# [What to work on]
Return the listing below character for character.

___ Stored data

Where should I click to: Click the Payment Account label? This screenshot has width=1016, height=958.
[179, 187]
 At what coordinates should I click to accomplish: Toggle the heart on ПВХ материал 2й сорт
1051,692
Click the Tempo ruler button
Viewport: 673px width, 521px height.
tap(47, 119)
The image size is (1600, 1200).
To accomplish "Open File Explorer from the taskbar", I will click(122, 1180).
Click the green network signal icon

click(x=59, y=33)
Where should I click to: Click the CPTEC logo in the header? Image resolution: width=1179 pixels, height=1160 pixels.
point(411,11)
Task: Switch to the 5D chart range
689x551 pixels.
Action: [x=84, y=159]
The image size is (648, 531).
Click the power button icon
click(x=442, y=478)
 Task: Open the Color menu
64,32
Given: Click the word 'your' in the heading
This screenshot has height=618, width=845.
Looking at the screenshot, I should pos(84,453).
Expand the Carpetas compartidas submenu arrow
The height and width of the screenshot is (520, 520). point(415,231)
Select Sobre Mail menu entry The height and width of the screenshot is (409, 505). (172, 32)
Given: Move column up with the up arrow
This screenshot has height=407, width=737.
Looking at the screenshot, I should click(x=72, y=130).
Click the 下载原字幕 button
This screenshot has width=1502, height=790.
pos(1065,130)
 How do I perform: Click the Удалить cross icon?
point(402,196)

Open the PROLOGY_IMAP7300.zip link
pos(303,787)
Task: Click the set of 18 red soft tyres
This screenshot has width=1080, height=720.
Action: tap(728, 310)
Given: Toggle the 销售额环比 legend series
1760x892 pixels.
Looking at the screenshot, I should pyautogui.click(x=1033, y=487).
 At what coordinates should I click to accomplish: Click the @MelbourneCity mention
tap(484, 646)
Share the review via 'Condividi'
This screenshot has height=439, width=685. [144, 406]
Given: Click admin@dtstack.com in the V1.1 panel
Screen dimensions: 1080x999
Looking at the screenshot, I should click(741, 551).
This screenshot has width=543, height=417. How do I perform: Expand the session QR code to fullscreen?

______

# [Solution to this exercise]
Where should I click to: Click the Payment Account label? This screenshot has width=1016, height=958.
[179, 187]
 At what coordinates should I click to accomplish: Toggle the heart on ПВХ материал 2й сорт
1051,692
Click the Tempo ruler button
Viewport: 673px width, 521px height.
tap(47, 119)
The image size is (1600, 1200).
To accomplish "Open File Explorer from the taskbar", I will click(122, 1180).
Click the green network signal icon

click(x=59, y=33)
Where should I click to: Click the CPTEC logo in the header? Image resolution: width=1179 pixels, height=1160 pixels.
point(411,11)
Task: Switch to the 5D chart range
689x551 pixels.
Action: [x=84, y=159]
The image size is (648, 531).
Click the power button icon
click(x=442, y=478)
 Task: Open the Color menu
64,32
Given: Click the word 'your' in the heading
This screenshot has height=618, width=845.
Looking at the screenshot, I should pos(84,453).
Expand the Carpetas compartidas submenu arrow
The height and width of the screenshot is (520, 520). point(415,231)
Select Sobre Mail menu entry The height and width of the screenshot is (409, 505). (172, 32)
Given: Move column up with the up arrow
This screenshot has height=407, width=737.
Looking at the screenshot, I should click(x=72, y=130).
Click the 下载原字幕 button
This screenshot has width=1502, height=790.
pos(1065,130)
 How do I perform: Click the Удалить cross icon?
point(402,196)

Open the PROLOGY_IMAP7300.zip link
pos(303,787)
Task: Click the set of 18 red soft tyres
This screenshot has width=1080, height=720.
Action: tap(728, 310)
Given: Toggle the 销售额环比 legend series
1760x892 pixels.
Looking at the screenshot, I should pyautogui.click(x=1033, y=487).
 At what coordinates should I click to accomplish: Click the @MelbourneCity mention
tap(484, 646)
Share the review via 'Condividi'
This screenshot has height=439, width=685. [144, 406]
Given: Click admin@dtstack.com in the V1.1 panel
Screen dimensions: 1080x999
Looking at the screenshot, I should click(741, 551).
This screenshot has width=543, height=417. How do I perform: Expand the session QR code to fullscreen?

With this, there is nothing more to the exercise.